【コラム】

今夜も眠れない

7 虫さされと上司の社会論

    くまひろこ  [2006/09/04]

    人間のカラダに、物理的に起こる「苦痛」はさまざまあれど、何よりも理不尽で我慢ならないのが「かゆみ」だと、私は思う。

    「かゆみ」って、それが原因で死ぬことはない。でも、本当に不快指数が高い。それに「虫さされ」なんかは、自分の不摂生に起因する「苦痛」ではないもんだから、余計にストレスがたまってしまう。

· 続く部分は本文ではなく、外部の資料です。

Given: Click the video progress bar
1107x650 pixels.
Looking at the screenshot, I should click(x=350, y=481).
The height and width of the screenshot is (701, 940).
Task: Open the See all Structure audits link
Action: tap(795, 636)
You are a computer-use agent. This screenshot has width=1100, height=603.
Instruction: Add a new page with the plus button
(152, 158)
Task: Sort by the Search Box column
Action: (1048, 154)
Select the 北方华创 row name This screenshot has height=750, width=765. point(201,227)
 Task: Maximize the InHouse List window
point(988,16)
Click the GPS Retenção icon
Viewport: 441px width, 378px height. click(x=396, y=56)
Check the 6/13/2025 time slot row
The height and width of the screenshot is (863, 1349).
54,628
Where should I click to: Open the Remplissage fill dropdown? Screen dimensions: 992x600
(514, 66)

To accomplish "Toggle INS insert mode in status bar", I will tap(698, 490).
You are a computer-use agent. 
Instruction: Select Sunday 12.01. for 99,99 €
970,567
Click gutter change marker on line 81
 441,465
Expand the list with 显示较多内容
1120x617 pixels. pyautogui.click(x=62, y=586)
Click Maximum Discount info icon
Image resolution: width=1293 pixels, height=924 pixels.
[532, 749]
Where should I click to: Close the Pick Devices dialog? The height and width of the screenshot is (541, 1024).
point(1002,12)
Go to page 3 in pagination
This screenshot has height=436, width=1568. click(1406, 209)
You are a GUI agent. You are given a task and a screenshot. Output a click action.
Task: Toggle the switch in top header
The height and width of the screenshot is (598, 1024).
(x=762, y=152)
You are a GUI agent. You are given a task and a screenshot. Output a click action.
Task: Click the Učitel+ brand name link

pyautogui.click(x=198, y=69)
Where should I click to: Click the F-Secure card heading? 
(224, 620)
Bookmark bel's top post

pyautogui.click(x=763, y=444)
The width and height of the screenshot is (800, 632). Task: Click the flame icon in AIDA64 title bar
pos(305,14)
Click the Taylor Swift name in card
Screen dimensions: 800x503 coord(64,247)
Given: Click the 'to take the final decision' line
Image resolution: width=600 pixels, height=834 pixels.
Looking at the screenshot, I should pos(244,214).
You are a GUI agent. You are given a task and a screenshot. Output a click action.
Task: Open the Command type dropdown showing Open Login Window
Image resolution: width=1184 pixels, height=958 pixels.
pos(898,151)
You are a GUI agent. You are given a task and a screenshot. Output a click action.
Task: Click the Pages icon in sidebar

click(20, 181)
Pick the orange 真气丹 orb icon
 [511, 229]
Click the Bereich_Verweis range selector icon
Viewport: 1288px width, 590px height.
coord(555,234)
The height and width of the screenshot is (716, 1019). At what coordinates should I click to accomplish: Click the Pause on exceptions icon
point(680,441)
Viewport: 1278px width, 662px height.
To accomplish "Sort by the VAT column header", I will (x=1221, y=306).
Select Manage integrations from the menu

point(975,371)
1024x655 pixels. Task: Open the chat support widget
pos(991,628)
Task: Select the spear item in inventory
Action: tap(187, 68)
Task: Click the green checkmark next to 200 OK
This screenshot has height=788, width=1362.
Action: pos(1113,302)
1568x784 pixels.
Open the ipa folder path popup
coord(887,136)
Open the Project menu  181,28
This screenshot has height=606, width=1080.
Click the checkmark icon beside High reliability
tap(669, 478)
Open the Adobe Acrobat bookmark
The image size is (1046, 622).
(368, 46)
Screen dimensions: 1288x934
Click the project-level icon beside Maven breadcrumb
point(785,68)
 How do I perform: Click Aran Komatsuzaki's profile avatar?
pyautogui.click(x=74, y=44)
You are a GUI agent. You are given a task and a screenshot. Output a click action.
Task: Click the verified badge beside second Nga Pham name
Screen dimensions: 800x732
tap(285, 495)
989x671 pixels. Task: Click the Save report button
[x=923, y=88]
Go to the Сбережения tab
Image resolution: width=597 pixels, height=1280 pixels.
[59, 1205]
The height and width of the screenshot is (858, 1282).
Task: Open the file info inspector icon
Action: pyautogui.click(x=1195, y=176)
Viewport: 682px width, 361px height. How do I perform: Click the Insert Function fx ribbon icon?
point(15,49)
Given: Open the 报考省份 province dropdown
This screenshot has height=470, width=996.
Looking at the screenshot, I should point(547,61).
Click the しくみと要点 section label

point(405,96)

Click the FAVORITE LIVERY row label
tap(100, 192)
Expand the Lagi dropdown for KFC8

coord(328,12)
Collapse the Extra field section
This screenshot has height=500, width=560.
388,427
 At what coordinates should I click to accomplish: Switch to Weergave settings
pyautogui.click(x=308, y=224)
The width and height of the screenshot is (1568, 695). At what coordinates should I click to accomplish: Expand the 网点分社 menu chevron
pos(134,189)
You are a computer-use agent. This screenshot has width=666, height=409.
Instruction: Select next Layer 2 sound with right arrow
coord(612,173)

    こんなに不可抗力なのに、「くるぶしがかゆいので早退させてください」と言うと、たぶん、白い目で見られてしまう……なんと、理不尽極まりない「苦痛」なんだろう!

    ところで、この「かゆみ」の"理不尽さ"って、なんだか社会の仕組みにも似てるように思うんだよねー。

    例えば"どうしようもない人"がいたとして、それが友人や同僚であれば、切ることもできるけれど。上司や先輩だった場合、もう、耐えるしかない!!

    この時のイライラ感って、「かゆみ」を我慢する時の気持ちにソックリな気がするのよね。

    もしかして「かゆみ」って、"理不尽さ"に耐性をつけるためのトレーニング機能なんじゃないかしら?

    「かゆみ」を乗り越えた者こそ、真の大人になれる……みたいな。そう考えれば、上司や先輩のサムい言動にだって、「虫さされ」と思って寛大になれるかも知れない。